The Link Between The Bejing Olympics And Your Car
During the last summer Olympics, China’s flag – a red dot on a white background – was an omnipresent symbol on our television sets. That red dot was more yellowish orange than bluish. “I made an educated guess that orange was going to be on an upswing based in part on the prevalence of that dot on everyone’s TV screen. Sometimes you hit it, sometimes you don’t,” says Shard. ((Editor’s Note: It’s actually the Japanese flag – not the Chinese flag – that has a red dot on a sea of white.)
The down economy has also influenced car colors. In difficult times, car makers tend to bathe their product in more brilliant and cheerful colors. “People are looking for optimism,” she says. “This means, we all love a little pop of color to brighten our day.” In the go-go 1980s, while “Dallas” and “Dynasty”, big hair and tall shoulder pads were all the rage, many of us drove black cars. Feeling wealthy – whether real or perceived – tends to make us choose black cars, according to Shard. Go figure.
Driving Your Sofa
Car Color experts also look to the home furnishings market for trends and inspiration. “When we see people bringing certain colors into their home, then we know it’s likely to have longevity,” says Shard. And since we own our cars for years, it’s important not to tire of your car’s color.
Right now, certain colors are hot in home furnishings: tangerine, eggplant and lime. “A deeper violet, rather than pink,” explains Shard. “Americans don’t respond to pinkish hues. But we definitely have an upsurge in purples. Eggplant reads luxury!” To back up her point, Shard says that for interiors, deep purple, or “black bordeaux” is selling at 10 percent right now. “It’s that element of surprise that everyone wants.”
Inspiration for car colors is found in surprising places. Shard says she wandered in the M & M candy store in Manhattan’s Times Square for two hours looking at all the colors. “My head was swimming in a sea of colored pebble candies!”

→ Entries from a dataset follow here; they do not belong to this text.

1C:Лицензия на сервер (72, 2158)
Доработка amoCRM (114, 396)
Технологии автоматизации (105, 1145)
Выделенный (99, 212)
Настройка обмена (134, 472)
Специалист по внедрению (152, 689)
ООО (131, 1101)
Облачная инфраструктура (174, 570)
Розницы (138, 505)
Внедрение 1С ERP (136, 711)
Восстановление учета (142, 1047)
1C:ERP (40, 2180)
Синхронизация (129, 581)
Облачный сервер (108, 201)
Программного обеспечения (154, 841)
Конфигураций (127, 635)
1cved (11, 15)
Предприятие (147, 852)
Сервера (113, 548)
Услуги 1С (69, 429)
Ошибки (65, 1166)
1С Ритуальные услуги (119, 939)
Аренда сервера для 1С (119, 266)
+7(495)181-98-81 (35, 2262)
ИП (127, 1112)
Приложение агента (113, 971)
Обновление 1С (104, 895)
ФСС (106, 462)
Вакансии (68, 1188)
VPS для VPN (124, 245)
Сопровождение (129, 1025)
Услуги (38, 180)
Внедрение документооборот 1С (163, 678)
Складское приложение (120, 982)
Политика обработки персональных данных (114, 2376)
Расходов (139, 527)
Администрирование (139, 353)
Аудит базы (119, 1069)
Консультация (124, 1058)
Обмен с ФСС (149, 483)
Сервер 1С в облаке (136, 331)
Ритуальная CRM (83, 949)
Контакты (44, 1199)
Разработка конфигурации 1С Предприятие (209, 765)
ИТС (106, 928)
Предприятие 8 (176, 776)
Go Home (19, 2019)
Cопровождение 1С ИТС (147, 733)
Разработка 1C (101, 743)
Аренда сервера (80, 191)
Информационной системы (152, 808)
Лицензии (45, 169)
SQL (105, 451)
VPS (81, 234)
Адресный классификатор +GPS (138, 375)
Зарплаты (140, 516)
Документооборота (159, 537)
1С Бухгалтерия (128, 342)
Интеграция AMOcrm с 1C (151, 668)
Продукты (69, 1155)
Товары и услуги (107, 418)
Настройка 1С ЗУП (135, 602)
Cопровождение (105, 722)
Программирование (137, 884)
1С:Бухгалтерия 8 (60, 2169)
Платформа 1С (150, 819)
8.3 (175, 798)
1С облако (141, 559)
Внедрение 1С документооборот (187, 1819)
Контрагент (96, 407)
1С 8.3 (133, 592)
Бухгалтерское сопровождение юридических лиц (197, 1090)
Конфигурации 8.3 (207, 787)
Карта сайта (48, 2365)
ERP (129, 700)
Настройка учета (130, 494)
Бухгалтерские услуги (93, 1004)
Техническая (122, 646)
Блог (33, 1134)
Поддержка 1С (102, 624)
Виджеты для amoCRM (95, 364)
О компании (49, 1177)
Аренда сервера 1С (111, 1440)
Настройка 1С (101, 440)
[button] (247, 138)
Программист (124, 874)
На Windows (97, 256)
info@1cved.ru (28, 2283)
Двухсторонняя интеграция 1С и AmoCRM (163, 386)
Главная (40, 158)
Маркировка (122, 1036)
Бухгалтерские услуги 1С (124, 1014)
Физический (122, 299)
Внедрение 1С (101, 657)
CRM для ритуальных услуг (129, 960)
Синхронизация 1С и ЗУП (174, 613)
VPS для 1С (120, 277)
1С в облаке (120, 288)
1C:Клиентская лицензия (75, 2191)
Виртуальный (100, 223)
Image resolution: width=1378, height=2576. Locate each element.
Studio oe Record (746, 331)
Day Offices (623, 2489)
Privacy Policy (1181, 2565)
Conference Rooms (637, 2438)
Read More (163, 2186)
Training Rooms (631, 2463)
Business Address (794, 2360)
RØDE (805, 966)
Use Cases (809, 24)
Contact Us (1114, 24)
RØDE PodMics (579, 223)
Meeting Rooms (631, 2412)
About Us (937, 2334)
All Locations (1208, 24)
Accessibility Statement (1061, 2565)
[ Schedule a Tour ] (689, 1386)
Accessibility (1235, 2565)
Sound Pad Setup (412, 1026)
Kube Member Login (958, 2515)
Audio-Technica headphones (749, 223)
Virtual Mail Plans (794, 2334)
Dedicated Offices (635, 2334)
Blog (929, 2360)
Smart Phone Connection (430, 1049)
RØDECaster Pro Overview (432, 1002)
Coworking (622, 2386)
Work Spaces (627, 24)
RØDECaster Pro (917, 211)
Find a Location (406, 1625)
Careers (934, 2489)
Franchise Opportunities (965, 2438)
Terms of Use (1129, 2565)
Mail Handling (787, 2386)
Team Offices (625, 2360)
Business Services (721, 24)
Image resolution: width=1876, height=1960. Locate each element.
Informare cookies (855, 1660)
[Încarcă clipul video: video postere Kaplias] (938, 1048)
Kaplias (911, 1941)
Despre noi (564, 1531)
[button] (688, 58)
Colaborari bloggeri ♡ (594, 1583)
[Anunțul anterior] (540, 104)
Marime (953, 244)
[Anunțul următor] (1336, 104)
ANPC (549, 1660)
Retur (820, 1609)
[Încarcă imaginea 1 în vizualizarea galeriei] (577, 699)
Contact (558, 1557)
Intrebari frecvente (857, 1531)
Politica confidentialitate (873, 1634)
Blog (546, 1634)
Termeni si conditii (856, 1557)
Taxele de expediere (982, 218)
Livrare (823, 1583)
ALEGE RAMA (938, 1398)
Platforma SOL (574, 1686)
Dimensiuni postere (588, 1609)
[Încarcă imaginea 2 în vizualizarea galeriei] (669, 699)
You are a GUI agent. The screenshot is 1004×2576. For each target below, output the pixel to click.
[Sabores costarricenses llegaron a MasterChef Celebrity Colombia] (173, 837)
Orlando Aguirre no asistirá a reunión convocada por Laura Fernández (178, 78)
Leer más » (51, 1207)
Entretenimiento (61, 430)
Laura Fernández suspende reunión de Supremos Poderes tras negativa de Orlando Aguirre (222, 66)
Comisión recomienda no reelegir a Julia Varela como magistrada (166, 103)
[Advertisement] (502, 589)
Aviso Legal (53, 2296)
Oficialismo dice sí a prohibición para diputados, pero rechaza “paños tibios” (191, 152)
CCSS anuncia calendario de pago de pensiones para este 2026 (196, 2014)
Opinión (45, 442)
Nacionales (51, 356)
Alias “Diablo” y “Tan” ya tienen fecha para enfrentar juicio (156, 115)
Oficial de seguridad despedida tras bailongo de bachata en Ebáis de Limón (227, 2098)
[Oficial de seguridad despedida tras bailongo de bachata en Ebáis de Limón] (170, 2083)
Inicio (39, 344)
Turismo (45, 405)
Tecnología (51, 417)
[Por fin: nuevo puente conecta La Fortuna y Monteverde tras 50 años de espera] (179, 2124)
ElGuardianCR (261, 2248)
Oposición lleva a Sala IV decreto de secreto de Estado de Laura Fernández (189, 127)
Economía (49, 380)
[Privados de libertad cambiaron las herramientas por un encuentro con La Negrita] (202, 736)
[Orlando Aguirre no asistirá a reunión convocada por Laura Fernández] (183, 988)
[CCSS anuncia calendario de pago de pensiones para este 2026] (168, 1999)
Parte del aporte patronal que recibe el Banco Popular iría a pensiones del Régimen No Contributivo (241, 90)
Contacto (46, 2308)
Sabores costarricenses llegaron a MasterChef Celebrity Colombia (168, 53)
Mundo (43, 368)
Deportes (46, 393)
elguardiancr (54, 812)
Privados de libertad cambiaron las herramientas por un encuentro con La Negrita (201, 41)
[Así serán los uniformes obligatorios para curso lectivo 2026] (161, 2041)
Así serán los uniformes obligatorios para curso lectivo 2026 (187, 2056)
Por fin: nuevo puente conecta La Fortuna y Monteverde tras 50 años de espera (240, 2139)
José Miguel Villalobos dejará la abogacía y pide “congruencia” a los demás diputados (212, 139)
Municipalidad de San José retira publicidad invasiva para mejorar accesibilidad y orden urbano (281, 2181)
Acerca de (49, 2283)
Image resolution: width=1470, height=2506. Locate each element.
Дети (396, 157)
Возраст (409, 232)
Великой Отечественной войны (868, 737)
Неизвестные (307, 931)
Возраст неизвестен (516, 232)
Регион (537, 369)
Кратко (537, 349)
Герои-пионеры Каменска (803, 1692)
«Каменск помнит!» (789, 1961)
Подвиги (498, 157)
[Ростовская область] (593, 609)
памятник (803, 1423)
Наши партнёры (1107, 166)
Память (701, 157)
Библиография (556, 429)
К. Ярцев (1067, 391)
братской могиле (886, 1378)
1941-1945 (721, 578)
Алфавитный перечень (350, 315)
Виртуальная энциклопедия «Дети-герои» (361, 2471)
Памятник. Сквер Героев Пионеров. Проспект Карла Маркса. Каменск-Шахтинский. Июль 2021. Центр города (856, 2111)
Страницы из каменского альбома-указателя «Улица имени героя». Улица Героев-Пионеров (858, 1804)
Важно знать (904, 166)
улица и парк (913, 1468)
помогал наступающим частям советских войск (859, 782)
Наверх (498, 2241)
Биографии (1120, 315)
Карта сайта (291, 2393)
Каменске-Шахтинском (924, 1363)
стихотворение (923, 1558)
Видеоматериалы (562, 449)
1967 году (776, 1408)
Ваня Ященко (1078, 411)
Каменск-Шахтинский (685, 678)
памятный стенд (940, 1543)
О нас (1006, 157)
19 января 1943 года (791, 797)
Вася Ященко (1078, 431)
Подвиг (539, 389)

Shard and her Toyota design colleagues work with a global color palette, meaning the company’s customers from around the world need to like her choices. It’s not easy. What the Chinese like isn’t always what the Germans spark to. Compounding the issue is that all colors for the exterior, as well as interior fabrics and carpet are chosen two years before a car arrives in dealerships. The cars we buy today were outfitted with color and fabrics in 2010. Do you even remember what you were wearing then?
If you’re a color maven, you’ll love what’s coming. “You’re going to see more chromatic, more saturated colors,” Shard assures us. “Women tend to respond to color better than men, and that’s just fine.” But it’s a matter of selling the notion of bright colors to dealerships, which tend to order white, gray, black and silver cars – the safe bets. To be sure, those four hues comprise 80 percent of all vehicles sold.
But even those mono-chromatic hues are being jazzed up. Many Toyota models now are offered in three different shades of silver, three different shades of gray, and even several shades of white.
And since Shard is a woman, she sees the fight for color in cars as something personal and worth the struggle. “Of course, cars always look great in those grays and blacks, but don’t you just smile when you see a brightly colored car zip by? I just think we need more of that.”